What you will do —
Please render the records below as a Markdown table with the columns No. and Line, giving each line its row number and leaving out the blank lines.
┄┄┄┄┄┄┄┄┄┄┄┄┄┄┄┄┄┄┄┄
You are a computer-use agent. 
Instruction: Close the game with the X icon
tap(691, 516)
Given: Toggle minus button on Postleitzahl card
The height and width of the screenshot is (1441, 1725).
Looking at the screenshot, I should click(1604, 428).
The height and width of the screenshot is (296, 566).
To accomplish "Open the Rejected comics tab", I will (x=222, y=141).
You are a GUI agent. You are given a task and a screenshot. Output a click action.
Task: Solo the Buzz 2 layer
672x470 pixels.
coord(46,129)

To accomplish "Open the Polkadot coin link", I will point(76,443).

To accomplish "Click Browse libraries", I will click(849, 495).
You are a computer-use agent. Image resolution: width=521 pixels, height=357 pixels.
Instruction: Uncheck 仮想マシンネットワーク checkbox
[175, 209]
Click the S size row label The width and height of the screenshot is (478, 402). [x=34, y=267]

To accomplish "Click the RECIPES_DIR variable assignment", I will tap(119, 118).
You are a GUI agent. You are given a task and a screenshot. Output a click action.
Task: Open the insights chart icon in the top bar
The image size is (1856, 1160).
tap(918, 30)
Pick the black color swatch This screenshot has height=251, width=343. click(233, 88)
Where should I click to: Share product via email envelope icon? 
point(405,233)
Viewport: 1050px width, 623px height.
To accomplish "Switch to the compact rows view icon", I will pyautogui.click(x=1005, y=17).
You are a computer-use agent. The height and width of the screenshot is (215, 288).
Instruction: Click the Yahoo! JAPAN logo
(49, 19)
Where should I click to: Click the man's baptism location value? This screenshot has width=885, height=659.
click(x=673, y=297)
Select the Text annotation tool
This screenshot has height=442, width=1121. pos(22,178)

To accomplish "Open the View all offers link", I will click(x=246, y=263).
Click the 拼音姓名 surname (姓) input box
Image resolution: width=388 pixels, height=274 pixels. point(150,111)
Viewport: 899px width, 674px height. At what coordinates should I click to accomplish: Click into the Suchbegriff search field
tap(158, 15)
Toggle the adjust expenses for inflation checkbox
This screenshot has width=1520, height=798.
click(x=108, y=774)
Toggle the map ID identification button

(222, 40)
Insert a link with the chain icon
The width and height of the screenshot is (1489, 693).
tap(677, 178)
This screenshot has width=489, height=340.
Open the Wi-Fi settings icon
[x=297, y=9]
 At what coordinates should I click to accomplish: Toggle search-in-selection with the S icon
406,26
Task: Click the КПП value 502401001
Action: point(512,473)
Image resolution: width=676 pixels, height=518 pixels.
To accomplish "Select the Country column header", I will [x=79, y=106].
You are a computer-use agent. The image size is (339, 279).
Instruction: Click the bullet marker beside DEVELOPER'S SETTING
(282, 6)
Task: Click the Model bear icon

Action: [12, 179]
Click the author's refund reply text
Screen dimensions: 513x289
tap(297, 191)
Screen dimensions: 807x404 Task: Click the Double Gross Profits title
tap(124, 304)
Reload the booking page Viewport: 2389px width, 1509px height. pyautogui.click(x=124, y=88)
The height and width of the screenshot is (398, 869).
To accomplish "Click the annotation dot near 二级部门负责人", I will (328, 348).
┄┄┄┄┄┄┄┄┄┄┄┄┄┄┄┄┄┄┄┄
Answer below —
| No. | Line |
|---|---|
| 1 | You are a computer-use agent.  |
| 2 | Instruction: Close the game with the X icon |
| 3 | tap(691, 516) |
| 4 | Given: Toggle minus button on Postleitzahl card |
| 5 | The height and width of the screenshot is (1441, 1725). |
| 6 | Looking at the screenshot, I should click(1604, 428). |
| 7 | The height and width of the screenshot is (296, 566). |
| 8 | To accomplish "Open the Rejected comics tab", I will (x=222, y=141). |
| 9 | You are a GUI agent. You are given a task and a screenshot. Output a click action. |
| 10 | Task: Solo the Buzz 2 layer |
| 11 | 672x470 pixels. |
| 12 | coord(46,129) |
| 13 | To accomplish "Open the Polkadot coin link", I will point(76,443). |
| 14 | To accomplish "Click Browse libraries", I will click(849, 495). |
| 15 | You are a computer-use agent. Image resolution: width=521 pixels, height=357 pixels. |
| 16 | Instruction: Uncheck 仮想マシンネットワーク checkbox |
| 17 | [175, 209] |
| 18 | Click the S size row label The width and height of the screenshot is (478, 402). [x=34, y=267] |
| 19 | To accomplish "Click the RECIPES_DIR variable assignment", I will tap(119, 118). |
| 20 | You are a GUI agent. You are given a task and a screenshot. Output a click action. |
| 21 | Task: Open the insights chart icon in the top bar |
| 22 | The image size is (1856, 1160). |
| 23 | tap(918, 30) |
| 24 | Pick the black color swatch This screenshot has height=251, width=343. click(233, 88) |
| 25 | Where should I click to: Share product via email envelope icon?  |
| 26 | point(405,233) |
| 27 | Viewport: 1050px width, 623px height. |
| 28 | To accomplish "Switch to the compact rows view icon", I will pyautogui.click(x=1005, y=17). |
| 29 | You are a computer-use agent. The height and width of the screenshot is (215, 288). |
| 30 | Instruction: Click the Yahoo! JAPAN logo |
| 31 | (49, 19) |
| 32 | Where should I click to: Click the man's baptism location value? This screenshot has width=885, height=659. |
| 33 | click(x=673, y=297) |
| 34 | Select the Text annotation tool |
| 35 | This screenshot has height=442, width=1121. pos(22,178) |
| 36 | To accomplish "Open the View all offers link", I will click(x=246, y=263). |
| 37 | Click the 拼音姓名 surname (姓) input box |
| 38 | Image resolution: width=388 pixels, height=274 pixels. point(150,111) |
| 39 | Viewport: 899px width, 674px height. At what coordinates should I click to accomplish: Click into the Suchbegriff search field |
| 40 | tap(158, 15) |
| 41 | Toggle the adjust expenses for inflation checkbox |
| 42 | This screenshot has width=1520, height=798. |
| 43 | click(x=108, y=774) |
| 44 | Toggle the map ID identification button |
| 45 | (222, 40) |
| 46 | Insert a link with the chain icon |
| 47 | The width and height of the screenshot is (1489, 693). |
| 48 | tap(677, 178) |
| 49 | This screenshot has width=489, height=340. |
| 50 | Open the Wi-Fi settings icon |
| 51 | [x=297, y=9] |
| 52 |  At what coordinates should I click to accomplish: Toggle search-in-selection with the S icon |
| 53 | 406,26 |
| 54 | Task: Click the КПП value 502401001 |
| 55 | Action: point(512,473) |
| 56 | Image resolution: width=676 pixels, height=518 pixels. |
| 57 | To accomplish "Select the Country column header", I will [x=79, y=106]. |
| 58 | You are a computer-use agent. The image size is (339, 279). |
| 59 | Instruction: Click the bullet marker beside DEVELOPER'S SETTING |
| 60 | (282, 6) |
| 61 | Task: Click the Model bear icon |
| 62 | Action: [12, 179] |
| 63 | Click the author's refund reply text |
| 64 | Screen dimensions: 513x289 |
| 65 | tap(297, 191) |
| 66 | Screen dimensions: 807x404 Task: Click the Double Gross Profits title |
| 67 | tap(124, 304) |
| 68 | Reload the booking page Viewport: 2389px width, 1509px height. pyautogui.click(x=124, y=88) |
| 69 | The height and width of the screenshot is (398, 869). |
| 70 | To accomplish "Click the annotation dot near 二级部门负责人", I will (328, 348). |